* **Selection**:
IN SUPPORT OF THIS APPLICATION, THE APPLICANT RELIES UPON THE FOLLOWING:

[30] The Laval Police demand for incarceration and psychological evaluation;

[31] The assessment order of February 23, 2011 and June 13, 2011;

[32] The transcript of February 23, 2011, June 13, 2011, October 21, 2011, November 21, 2011, December 21, 2012, January 12, 2012;

[33] Judgments R v Swain, R v Muschke, R v Creighton;

[34] The thick booklet with charter violation issues;

[35] Human Rights Complaint booklet 1st and 2nd Presentation;

[36] Affidavit and Factum; and

[37] Such further and other material as counsel may advise and this Honourable Court may permit.

THE ORDER SOUGHT IS:

[38] A declaration that non-criminal responsibility before trial can circumvent the right to a trial, charter violation issues presented at trial, unreasonable search and seizure, the right to privacy and that because of this it can be abused for these reasons and motives; to declare the use of non-criminal responsibility before trial instead of at the end of trial as indicated in the Canadian Supreme Court Judgment R v. Swain to be unconstitutional, and to declare the use of assessment orders for non-criminal responsibility before trial and warrantless search and seizure of private computers to be unconstitutional in regards to the Constitutional Act, The Canadian Charter of Rights and Freedoms and the Charter of Human Rights and Freedoms.

* **What is being asked**: Rewrite the stretch of the application from "[34] The thick" through "Court may permit.", replacing "booklet" with "binder". The listing comes from a separate source unrelated to the application.

* **Extracted data**:
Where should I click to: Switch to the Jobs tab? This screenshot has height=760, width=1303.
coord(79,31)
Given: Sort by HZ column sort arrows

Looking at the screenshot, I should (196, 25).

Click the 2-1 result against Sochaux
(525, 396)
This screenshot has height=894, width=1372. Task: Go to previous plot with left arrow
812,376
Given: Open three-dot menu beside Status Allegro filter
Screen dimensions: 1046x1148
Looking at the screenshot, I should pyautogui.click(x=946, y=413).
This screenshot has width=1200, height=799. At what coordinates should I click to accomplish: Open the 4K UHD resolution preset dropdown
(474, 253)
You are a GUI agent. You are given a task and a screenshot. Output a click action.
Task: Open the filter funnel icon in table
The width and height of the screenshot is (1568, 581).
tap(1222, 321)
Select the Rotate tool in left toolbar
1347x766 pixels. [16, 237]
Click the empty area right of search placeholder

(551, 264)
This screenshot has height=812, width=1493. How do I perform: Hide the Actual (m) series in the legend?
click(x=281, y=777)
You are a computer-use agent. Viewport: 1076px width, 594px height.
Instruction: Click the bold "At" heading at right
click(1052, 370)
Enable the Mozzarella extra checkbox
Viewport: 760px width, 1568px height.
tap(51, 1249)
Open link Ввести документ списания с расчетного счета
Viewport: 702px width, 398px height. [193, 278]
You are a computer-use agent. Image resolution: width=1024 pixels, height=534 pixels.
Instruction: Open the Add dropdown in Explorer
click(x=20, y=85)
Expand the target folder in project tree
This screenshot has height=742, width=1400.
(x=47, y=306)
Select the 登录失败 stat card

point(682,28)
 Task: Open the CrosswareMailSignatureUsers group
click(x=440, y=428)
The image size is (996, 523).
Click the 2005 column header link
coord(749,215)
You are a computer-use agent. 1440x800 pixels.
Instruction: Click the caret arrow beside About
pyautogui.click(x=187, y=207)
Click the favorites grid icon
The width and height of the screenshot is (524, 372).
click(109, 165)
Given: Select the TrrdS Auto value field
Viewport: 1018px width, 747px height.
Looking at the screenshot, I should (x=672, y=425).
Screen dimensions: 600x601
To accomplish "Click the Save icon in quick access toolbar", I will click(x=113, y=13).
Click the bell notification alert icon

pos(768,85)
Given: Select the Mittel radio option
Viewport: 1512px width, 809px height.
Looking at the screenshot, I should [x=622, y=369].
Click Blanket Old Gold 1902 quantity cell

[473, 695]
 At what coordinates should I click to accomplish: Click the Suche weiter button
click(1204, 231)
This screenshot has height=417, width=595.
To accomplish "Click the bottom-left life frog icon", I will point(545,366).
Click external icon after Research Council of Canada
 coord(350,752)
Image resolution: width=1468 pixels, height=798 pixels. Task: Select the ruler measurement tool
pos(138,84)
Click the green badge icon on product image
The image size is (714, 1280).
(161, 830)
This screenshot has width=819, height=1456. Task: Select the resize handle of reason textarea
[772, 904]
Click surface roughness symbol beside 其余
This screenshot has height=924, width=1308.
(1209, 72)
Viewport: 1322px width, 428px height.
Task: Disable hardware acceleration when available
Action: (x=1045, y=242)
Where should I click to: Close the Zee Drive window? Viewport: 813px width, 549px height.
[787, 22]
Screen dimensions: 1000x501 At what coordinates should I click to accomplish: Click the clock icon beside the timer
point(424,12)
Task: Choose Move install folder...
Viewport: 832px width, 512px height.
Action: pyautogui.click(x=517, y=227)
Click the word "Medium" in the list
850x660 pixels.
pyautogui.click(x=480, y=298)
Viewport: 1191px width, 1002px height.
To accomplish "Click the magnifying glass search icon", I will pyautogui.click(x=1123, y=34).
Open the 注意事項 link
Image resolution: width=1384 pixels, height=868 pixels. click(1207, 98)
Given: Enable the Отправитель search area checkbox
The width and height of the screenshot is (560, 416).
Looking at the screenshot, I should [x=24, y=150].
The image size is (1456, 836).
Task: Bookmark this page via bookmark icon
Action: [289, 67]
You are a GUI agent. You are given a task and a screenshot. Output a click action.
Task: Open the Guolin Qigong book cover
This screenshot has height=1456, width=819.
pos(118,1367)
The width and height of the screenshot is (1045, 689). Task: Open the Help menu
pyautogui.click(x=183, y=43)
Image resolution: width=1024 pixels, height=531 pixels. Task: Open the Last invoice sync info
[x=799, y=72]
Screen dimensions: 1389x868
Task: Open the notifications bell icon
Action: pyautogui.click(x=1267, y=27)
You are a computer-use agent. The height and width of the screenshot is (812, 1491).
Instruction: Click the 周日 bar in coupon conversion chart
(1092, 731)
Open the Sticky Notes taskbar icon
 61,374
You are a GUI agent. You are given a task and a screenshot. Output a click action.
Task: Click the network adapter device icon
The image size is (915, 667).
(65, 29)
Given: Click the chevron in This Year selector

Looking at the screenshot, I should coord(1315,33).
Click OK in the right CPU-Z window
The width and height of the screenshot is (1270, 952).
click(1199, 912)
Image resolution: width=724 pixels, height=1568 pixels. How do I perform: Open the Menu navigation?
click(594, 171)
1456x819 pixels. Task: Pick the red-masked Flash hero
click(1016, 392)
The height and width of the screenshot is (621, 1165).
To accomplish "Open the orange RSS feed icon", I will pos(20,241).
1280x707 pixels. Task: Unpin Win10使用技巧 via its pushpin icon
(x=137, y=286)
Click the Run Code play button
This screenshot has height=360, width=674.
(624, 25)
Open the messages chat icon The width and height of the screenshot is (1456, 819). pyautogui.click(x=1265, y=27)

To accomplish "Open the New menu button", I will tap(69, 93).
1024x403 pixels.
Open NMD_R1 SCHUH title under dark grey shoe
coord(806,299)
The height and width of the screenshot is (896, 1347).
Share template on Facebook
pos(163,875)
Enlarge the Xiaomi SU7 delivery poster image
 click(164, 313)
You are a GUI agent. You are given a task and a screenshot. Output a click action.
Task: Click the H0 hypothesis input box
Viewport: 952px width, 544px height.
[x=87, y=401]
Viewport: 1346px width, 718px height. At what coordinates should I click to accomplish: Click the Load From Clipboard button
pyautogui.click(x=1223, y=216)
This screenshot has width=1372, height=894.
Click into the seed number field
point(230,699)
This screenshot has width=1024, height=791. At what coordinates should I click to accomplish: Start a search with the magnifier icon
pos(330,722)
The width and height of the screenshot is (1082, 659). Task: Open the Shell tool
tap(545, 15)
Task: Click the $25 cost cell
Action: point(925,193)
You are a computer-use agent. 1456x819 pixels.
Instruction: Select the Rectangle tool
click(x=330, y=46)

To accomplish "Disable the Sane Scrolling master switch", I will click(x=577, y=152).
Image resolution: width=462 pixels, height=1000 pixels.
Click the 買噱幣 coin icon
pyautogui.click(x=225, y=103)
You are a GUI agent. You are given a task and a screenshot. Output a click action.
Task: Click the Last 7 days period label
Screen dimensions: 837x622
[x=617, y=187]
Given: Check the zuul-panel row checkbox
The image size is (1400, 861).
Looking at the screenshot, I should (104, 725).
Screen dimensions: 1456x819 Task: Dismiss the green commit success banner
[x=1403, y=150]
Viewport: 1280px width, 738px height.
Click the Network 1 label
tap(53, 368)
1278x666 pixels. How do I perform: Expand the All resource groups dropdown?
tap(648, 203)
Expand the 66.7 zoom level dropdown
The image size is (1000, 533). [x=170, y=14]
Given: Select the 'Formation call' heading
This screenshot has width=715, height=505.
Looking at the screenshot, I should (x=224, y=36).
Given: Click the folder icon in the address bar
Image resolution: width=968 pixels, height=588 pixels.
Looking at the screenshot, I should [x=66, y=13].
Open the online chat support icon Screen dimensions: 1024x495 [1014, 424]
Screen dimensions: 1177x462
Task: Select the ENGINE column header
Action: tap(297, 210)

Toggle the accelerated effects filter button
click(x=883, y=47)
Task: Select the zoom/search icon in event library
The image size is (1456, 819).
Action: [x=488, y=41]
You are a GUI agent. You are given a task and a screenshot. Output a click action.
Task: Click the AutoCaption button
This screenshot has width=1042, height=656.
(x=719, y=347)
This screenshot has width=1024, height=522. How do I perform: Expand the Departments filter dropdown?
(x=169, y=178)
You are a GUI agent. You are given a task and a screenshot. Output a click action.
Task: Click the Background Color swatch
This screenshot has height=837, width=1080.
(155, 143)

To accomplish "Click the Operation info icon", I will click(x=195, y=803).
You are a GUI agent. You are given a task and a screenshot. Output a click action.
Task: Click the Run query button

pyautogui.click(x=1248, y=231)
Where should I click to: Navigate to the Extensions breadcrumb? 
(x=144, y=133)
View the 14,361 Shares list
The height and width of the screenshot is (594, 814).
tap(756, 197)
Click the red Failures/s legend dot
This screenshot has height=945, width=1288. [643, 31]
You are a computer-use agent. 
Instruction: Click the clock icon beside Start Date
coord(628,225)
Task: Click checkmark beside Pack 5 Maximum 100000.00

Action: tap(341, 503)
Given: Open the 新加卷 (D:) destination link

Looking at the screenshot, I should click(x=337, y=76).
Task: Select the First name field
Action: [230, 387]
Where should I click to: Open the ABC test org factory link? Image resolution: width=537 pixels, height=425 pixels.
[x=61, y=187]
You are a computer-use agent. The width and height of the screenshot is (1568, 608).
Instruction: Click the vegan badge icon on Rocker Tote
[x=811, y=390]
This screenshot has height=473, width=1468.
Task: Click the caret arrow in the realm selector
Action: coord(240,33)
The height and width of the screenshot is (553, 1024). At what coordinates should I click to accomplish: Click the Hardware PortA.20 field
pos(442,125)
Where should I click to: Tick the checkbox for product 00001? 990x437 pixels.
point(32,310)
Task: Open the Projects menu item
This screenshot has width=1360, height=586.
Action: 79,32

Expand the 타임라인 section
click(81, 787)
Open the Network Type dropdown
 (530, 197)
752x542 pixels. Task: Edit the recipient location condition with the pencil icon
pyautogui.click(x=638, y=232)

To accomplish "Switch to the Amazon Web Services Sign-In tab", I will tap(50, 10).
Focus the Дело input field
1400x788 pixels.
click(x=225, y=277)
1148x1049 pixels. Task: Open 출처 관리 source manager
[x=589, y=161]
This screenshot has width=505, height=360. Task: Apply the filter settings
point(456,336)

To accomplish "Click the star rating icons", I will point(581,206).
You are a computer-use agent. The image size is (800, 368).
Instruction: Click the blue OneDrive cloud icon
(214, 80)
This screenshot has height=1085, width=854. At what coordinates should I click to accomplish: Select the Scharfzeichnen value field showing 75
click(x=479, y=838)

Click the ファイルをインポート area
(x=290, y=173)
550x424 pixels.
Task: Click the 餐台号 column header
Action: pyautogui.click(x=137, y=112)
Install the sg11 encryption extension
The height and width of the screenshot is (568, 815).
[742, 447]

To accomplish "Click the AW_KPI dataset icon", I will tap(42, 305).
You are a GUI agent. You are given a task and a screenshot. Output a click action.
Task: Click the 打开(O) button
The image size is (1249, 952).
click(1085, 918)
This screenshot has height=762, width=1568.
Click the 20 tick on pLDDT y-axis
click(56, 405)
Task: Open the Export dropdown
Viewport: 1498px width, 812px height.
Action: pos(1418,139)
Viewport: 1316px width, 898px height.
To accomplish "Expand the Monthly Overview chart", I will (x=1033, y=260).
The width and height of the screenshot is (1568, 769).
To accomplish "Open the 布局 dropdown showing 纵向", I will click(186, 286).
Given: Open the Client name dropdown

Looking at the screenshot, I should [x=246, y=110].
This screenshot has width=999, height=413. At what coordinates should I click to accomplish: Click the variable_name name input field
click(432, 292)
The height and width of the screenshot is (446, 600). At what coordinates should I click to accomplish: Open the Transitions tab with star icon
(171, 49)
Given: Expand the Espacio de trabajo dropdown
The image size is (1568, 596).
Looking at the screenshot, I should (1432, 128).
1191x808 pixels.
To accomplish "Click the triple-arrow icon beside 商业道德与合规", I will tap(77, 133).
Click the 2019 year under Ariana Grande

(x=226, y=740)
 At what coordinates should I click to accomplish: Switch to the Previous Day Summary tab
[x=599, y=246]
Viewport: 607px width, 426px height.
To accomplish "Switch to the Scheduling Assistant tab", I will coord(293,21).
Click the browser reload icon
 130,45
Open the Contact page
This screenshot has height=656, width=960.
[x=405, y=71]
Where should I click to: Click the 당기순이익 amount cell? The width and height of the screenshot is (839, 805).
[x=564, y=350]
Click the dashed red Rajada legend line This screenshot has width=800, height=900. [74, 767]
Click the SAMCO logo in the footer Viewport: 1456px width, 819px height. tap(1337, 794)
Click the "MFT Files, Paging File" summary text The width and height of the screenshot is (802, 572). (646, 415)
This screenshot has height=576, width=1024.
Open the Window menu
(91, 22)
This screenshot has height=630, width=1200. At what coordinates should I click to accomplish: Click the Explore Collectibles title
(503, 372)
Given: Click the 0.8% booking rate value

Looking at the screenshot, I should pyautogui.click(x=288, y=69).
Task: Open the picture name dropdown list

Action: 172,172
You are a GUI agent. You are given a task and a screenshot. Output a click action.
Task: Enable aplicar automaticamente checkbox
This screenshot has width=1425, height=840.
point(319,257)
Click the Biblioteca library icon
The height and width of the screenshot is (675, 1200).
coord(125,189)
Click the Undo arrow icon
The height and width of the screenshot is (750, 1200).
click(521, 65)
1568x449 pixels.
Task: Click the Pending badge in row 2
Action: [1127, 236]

* **Answer to the problem**:
[34] The thick binder with charter violation issues;

[35] Human Rights Complaint binder 1st and 2nd Presentation;

[36] Affidavit and Factum; and

[37] Such further and other material as counsel may advise and this Honourable Court may permit.